[Data supplied]
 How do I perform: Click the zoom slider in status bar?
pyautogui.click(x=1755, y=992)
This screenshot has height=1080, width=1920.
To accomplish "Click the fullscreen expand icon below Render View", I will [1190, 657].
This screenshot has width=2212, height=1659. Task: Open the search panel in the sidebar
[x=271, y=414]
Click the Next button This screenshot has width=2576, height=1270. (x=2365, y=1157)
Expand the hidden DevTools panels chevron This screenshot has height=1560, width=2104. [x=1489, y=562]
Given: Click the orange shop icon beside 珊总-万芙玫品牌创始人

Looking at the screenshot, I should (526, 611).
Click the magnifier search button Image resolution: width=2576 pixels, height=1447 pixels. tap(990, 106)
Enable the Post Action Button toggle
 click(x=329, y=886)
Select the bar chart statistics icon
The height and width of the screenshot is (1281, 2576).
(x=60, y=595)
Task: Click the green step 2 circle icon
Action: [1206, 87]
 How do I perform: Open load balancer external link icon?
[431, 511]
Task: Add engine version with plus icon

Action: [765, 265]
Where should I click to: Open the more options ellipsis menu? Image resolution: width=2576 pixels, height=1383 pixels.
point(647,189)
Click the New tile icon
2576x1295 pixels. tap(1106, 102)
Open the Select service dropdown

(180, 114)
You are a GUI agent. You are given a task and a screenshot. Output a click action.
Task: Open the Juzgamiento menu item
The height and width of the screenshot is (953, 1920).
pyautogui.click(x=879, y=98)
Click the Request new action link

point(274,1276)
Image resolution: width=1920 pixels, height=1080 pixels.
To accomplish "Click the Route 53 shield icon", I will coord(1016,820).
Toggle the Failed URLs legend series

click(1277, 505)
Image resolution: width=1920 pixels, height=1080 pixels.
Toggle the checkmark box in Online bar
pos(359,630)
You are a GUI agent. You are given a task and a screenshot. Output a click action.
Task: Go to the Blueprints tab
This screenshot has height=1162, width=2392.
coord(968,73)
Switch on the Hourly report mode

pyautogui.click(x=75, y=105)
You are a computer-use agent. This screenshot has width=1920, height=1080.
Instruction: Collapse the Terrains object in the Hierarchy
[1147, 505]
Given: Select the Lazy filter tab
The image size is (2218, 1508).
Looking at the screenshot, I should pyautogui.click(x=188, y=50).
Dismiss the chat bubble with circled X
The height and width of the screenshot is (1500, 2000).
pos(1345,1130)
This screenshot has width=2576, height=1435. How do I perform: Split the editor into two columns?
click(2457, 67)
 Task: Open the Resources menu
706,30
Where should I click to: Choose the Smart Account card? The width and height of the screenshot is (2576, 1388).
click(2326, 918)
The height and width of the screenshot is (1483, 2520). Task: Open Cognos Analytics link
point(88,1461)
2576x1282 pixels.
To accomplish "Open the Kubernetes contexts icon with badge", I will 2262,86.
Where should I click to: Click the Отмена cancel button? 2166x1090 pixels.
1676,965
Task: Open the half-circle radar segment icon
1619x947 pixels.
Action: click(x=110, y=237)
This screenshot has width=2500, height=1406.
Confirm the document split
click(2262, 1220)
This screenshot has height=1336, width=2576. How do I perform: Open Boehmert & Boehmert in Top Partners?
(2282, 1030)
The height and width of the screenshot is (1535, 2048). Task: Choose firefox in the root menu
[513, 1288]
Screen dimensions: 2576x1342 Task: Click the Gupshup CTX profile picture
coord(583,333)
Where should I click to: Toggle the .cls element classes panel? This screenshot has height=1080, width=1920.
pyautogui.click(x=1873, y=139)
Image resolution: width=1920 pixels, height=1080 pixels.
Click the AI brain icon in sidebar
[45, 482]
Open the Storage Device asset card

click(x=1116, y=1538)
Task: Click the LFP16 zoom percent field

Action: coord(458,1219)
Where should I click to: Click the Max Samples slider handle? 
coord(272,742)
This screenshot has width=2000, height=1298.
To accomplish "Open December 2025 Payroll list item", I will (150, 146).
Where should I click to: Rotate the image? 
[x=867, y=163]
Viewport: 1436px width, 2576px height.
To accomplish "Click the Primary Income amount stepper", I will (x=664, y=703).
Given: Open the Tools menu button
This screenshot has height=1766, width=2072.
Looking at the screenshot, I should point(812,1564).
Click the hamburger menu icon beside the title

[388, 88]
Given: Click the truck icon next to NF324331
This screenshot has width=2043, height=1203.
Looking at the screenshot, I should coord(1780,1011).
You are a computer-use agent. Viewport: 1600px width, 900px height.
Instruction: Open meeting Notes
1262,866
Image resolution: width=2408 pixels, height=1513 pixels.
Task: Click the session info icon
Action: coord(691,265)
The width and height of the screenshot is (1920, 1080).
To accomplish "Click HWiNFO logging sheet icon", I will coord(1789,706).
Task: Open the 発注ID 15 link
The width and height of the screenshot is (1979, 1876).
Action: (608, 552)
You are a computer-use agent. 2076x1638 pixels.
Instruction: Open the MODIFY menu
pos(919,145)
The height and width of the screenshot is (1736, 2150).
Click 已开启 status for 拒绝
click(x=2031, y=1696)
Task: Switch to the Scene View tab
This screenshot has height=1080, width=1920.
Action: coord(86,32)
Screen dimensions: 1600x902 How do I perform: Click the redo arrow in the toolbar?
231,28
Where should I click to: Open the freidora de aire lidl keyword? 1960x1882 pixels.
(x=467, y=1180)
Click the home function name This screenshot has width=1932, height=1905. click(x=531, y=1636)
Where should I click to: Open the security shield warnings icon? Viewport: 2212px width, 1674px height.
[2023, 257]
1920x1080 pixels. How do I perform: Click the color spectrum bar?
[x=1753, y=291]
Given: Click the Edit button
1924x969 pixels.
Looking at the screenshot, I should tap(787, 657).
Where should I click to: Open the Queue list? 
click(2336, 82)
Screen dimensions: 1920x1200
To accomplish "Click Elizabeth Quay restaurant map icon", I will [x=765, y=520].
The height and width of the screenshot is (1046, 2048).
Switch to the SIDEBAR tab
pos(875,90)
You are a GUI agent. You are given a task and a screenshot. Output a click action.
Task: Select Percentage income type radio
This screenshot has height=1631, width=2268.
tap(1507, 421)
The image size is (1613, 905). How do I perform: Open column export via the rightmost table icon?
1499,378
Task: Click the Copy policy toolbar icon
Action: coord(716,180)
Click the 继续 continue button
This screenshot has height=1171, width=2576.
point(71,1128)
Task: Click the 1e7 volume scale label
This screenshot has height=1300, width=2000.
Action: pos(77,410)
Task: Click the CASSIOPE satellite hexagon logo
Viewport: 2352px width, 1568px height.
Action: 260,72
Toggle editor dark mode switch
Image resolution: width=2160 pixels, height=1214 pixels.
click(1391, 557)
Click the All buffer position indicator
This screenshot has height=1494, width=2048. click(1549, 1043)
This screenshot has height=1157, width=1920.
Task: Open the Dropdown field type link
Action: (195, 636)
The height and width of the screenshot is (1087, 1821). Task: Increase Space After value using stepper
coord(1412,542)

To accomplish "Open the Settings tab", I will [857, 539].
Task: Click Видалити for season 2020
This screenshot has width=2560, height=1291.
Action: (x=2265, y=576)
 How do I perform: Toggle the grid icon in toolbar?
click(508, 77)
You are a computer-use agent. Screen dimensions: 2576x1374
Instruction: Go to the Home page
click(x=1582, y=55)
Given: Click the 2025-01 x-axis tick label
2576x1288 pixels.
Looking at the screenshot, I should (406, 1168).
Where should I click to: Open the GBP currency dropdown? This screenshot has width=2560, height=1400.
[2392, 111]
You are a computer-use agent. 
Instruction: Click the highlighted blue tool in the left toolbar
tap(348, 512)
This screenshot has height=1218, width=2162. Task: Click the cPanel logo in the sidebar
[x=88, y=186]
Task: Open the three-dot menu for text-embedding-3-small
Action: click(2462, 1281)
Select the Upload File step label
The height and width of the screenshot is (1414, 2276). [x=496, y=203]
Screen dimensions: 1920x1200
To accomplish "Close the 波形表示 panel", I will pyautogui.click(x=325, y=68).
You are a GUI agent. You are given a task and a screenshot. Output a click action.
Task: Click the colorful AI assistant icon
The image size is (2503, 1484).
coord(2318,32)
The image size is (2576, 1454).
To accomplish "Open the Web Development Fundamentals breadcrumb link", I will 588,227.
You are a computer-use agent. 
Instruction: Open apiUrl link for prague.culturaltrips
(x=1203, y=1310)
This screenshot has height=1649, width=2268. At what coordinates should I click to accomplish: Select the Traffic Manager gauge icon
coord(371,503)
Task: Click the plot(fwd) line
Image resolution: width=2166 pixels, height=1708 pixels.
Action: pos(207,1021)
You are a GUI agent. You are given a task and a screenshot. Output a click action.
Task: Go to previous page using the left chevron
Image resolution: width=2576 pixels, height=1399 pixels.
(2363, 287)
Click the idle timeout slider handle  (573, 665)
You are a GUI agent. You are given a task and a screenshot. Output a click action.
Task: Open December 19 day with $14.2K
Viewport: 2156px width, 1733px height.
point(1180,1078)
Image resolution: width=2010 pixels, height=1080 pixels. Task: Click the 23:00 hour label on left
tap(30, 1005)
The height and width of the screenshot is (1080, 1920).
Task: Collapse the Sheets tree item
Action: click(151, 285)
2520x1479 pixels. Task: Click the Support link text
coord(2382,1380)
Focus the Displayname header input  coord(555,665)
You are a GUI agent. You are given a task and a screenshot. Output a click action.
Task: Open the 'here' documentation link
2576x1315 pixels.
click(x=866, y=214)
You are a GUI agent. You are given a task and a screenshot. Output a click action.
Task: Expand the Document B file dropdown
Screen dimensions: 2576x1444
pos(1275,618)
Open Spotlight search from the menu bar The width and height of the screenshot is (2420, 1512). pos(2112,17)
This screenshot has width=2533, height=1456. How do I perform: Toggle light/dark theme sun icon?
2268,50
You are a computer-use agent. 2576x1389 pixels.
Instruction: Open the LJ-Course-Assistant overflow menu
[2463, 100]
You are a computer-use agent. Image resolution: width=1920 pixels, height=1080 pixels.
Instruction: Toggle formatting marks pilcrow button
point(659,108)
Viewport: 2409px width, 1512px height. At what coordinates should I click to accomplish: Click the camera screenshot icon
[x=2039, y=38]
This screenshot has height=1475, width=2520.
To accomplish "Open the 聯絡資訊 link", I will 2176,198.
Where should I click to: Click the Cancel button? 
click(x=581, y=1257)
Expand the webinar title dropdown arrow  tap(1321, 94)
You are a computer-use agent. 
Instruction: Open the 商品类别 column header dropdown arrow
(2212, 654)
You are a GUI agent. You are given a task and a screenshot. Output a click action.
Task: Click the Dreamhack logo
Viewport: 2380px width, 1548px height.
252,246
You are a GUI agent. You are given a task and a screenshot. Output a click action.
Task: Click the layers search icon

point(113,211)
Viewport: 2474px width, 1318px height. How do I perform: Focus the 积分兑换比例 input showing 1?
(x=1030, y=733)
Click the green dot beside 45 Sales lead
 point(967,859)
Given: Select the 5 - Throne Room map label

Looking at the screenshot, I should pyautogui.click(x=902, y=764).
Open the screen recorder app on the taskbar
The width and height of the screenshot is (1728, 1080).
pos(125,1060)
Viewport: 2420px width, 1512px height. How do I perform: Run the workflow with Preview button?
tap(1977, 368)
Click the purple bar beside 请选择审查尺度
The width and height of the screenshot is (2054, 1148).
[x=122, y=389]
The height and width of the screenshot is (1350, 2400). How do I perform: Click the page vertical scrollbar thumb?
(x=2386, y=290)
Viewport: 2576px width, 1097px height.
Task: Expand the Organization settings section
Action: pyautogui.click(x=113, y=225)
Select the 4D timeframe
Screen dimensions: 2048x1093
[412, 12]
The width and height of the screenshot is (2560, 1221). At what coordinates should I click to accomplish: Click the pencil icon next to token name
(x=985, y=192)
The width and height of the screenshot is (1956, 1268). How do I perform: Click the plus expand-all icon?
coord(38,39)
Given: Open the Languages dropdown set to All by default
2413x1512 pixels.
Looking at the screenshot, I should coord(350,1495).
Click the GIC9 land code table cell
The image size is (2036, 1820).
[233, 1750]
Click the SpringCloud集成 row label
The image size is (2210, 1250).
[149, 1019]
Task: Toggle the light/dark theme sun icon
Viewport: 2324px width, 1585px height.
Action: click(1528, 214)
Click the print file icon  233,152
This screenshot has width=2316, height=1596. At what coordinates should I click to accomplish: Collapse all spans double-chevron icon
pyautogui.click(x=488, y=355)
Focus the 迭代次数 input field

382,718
[/Data supplied]
Exercise directions: Gather each line of the listing containing the word "December" and show it.

Exercise solution:
To accomplish "Open December 2025 Payroll list item", I will (150, 146).
Task: Open December 19 day with $14.2K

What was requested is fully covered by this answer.